В «Дон Кихоте» как в художественном целом реальность и идеалы находятся в невиданном до той поры гармоническом единстве. Творчество Сервантеса, как это было отмечено еще М. Менендесом-и-Пелайо, это не антитезис, не сухое и прозаическое отрицание рыцарского романа, но очищение и дополнение его. Оно не убивало, а преображало и возвышало его идеал. «Все, что было поэтического, благородного и прекрасного в рыцарстве, — писал он, — приобретая более высокий смысл, вошло и в это новое искусство. Все же, что было химерического, безнравственного и ложного не столько в самом идеале рыцарства, сколько в его извращениях, исчезло, точно по волшебству, перед классической ясностью и добродушной иронией одного из самых здравых и уравновешенных умов эпохи Возрождения. Таким образом, “Дон Кихот”, являясь последним, окончательным и совершенным вариантом рыцарского романа, собравшим в себе, как в фокусе, рассеянную поэтическую энергию и возведшим случай из частной жизни на высоту эпопеи, оказался первым и непревзойденным образцом современного реалистического романа».[158]
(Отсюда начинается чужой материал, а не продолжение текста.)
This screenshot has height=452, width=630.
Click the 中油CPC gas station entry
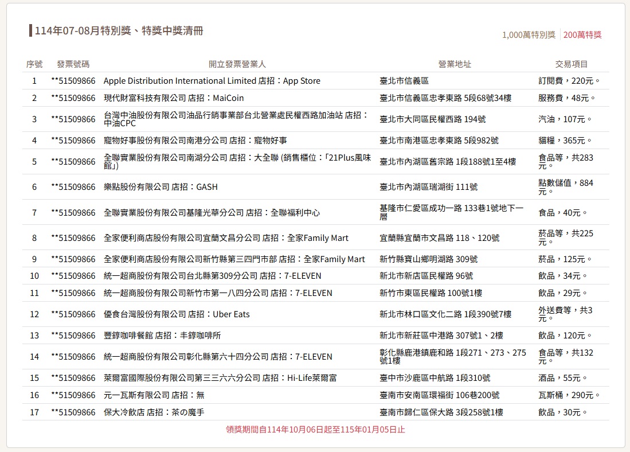pos(236,119)
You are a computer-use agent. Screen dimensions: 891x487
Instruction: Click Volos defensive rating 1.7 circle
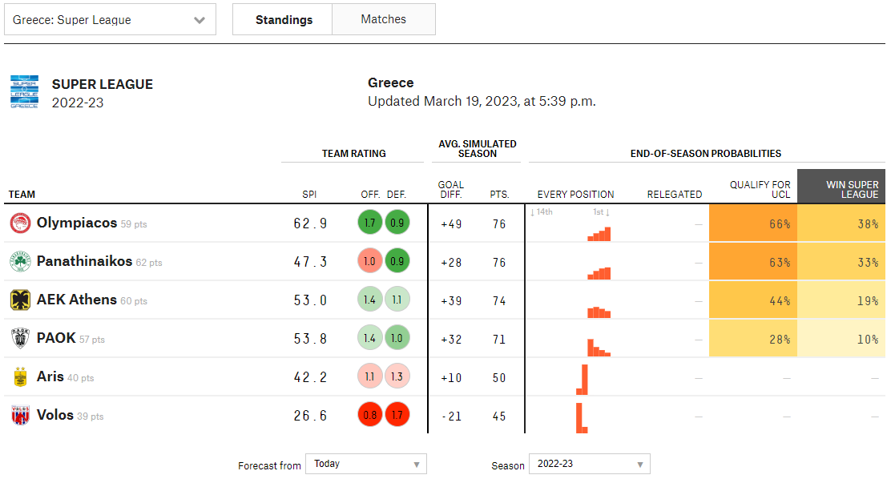pos(397,416)
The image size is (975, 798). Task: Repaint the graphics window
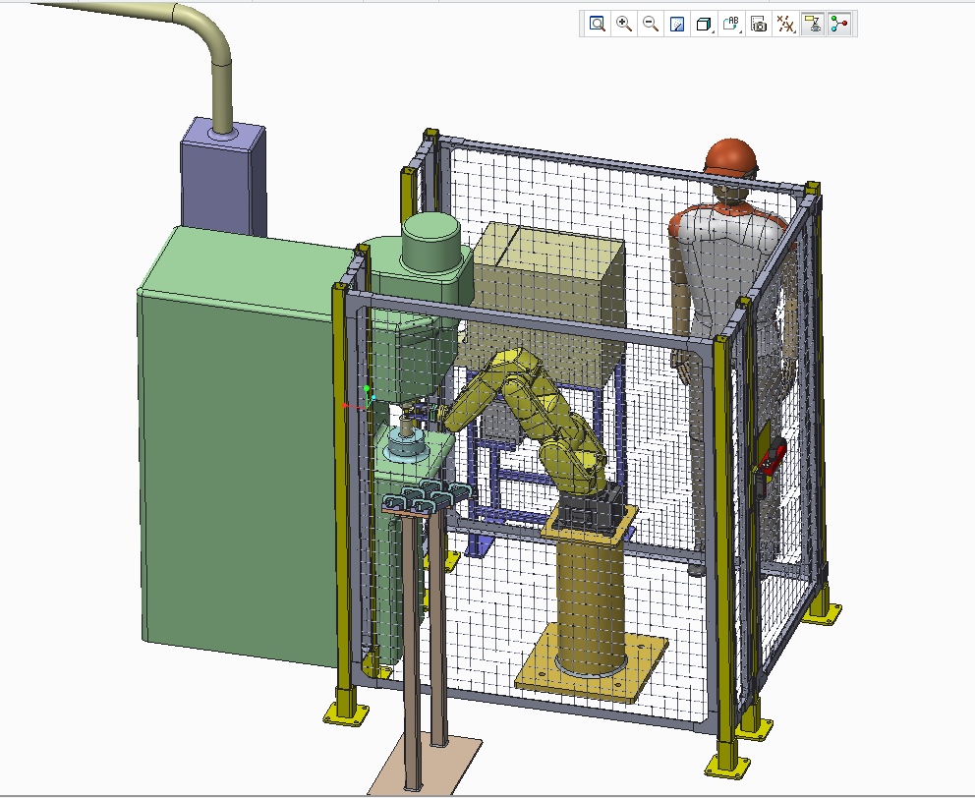coord(676,25)
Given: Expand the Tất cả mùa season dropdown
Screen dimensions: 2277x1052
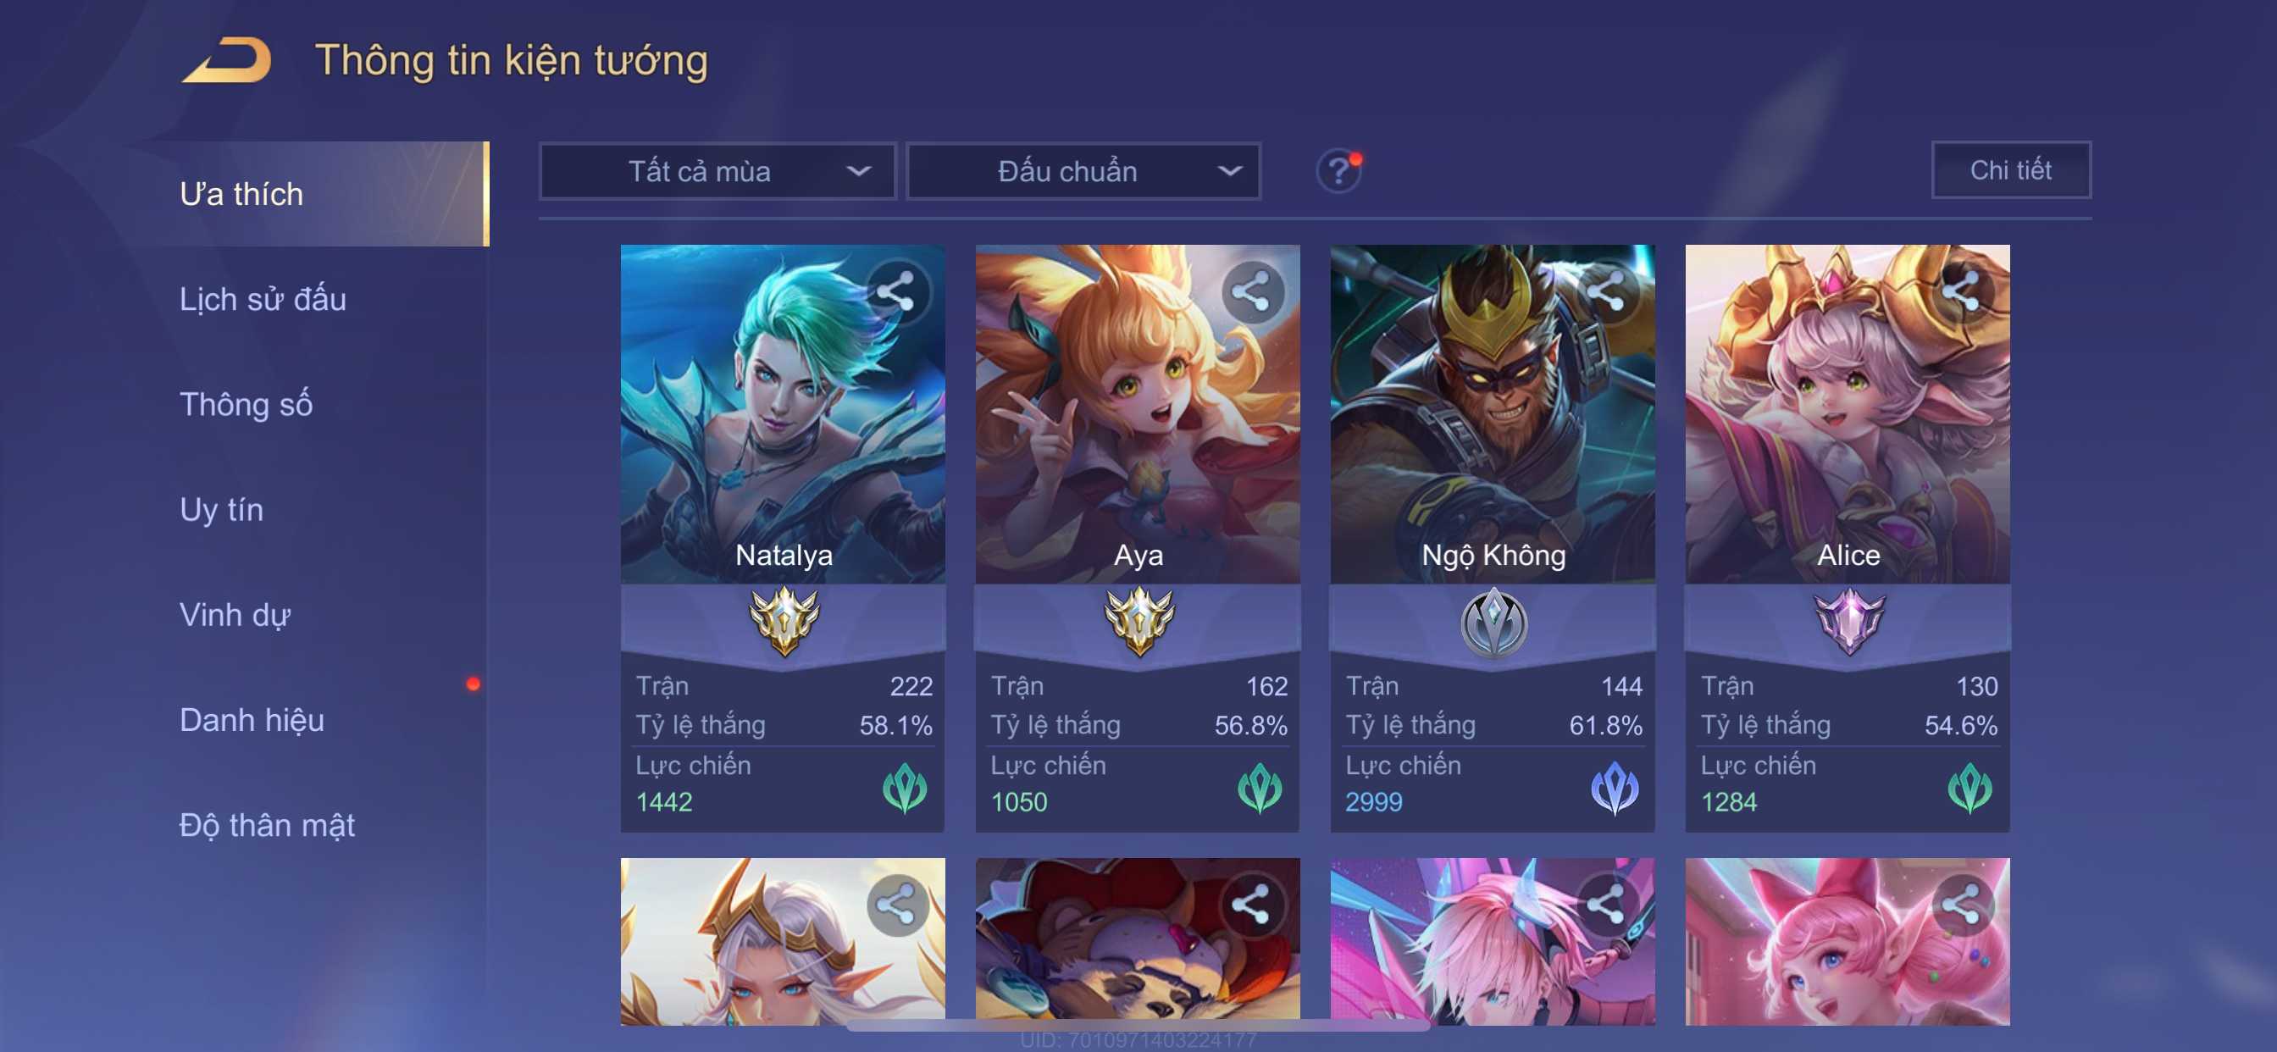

Вполне понятна гневная отповедь Байрона в XIII главе «Дон Жуана»:

Насмешкою Сервантес погубил

Дух рыцарства в Испании; не стало

Ни подвигов, ни фей, ни тайных сил,

Которыми романтика блистала;

Исчез геройский дух, геройский пыл —

Так странно эта книга повлияла

На весь народ. Столь дорогой ценой

Достался «Дон Кихот» стране родной!

(Перевод Т. Гнедич)

И все же английский поэт заблуждался. Не приходится сомневаться в глубоком уважении к рыцарским идеалам человека, на собственном опыте знавшего цену подлинного геройства. В намерения Сервантеса вовсе не входило развенчание героического начала. С первой главы романа он подводит читателя к мысли, что беда Дон Кихота в том, что рыцаря Пламенного Меча он ставил выше Сида. Толедский каноник, пытаясь вернуть безумца на путь истинный, советует ему, выражая в данном случае авторскую точку зрения, читать не сказки об Эспландианах и Бельянисах, а подлинные истории деяний Сида и Фернана Гонсалеса, которые заставят его полюбить истинную доблесть, быть добродетельным и бесстрашным.

«Дон Кихот» не только не убил идеалы рыцарственности, благородства и самоотверженности, но служил им поддержкой в жизни тогда, когда рыцарские романы этой поддержкой служить не могли.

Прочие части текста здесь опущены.